The $s$-dimensional submanifold $S \subset M$ has a smooth atlas A' $\equiv (U^\prime_\alpha,\phi^\prime_\alpha)_\alpha$;
here $U^\prime_\alpha = U_\alpha \bigcap S$, $\phi^\prime_\alpha = \pi_s \circ \phi_\alpha$ and $\pi_s$ is the projection onto $R^s$. I have skipped the submanifold charts because, from what I understand, they do not technically comprise an atlas for $S$ as a manifold "in its own right", these do, although of course the difference is trivial. However, I emphasize this point because proving the inclusion map $i: S \rightarrow M$ is smooth involves viewing $S$ and $M$ as separate manifolds, each with its own differentiable structure, so that the question does not become inessential.
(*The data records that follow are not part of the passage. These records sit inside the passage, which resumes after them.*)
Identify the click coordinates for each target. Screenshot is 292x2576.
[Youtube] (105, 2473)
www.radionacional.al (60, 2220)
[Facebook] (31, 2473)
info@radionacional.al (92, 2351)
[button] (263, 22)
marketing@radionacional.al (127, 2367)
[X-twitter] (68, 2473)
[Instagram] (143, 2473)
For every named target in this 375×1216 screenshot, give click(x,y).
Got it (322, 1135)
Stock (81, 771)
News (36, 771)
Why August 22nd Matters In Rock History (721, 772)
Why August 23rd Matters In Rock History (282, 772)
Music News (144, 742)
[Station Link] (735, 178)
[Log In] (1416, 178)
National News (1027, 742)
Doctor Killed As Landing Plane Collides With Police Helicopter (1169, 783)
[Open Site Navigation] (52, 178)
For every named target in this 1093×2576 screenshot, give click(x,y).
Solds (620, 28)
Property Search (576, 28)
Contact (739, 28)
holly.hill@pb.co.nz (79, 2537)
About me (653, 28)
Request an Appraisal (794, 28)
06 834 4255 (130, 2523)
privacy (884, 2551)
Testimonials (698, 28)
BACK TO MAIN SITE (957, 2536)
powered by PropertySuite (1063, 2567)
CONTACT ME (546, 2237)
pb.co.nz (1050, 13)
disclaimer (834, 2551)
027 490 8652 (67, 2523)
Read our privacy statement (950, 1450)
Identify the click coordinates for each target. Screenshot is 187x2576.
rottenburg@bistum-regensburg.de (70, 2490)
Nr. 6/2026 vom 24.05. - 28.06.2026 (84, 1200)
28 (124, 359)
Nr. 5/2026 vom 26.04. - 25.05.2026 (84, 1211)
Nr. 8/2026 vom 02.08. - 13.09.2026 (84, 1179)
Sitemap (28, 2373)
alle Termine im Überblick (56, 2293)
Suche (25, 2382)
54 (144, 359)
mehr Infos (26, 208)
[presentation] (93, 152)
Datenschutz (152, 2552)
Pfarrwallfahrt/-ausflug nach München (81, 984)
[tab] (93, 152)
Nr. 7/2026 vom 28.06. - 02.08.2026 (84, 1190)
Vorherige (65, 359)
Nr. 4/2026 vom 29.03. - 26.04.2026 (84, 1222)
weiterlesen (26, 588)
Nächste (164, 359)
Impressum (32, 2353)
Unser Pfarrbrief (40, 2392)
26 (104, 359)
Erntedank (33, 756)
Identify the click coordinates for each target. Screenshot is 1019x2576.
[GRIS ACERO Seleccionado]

I would therefore like to know if either of the following two are actual proofs: The key to both of them is the use of the smooth immersion $j: R^s \rightarrow R^m := j(x_1,\ldots,x_s) = (x_1,\ldots,x_s,0,\ldots,0)$.
First, since smoothness is a local requirement we can just concentrate on chart neighborhoods of each $p \in S$, and on each such neighborhood the inclusion $i$ is just equal to the composition $\phi_\alpha^{-1} \circ j \circ \phi^\prime_\alpha$. Note each chart map $\phi_\alpha,\phi_\alpha^\prime$ is smooth by the definition of a smooth structure.
Or second, to show that $i$ is smooth we need to show that, given any $p \in S$ and for every $U^\prime_\alpha$ containing $p$ and $U_\beta$ containing $i(p) = p$, the map: $\phi_\beta \circ i \circ (\phi^\prime_\alpha)^{-1}$ is smooth as a map from $R^s \rightarrow R^m$. But this map is just $j \circ \phi_\beta^\prime \circ (\phi^\prime_\alpha)^{-1}$ and $\phi_\beta^\prime \circ (\phi^\prime_\alpha)^{-1}$ is smooth by definition of the smooth structure on $S$. So $i$ is smooth.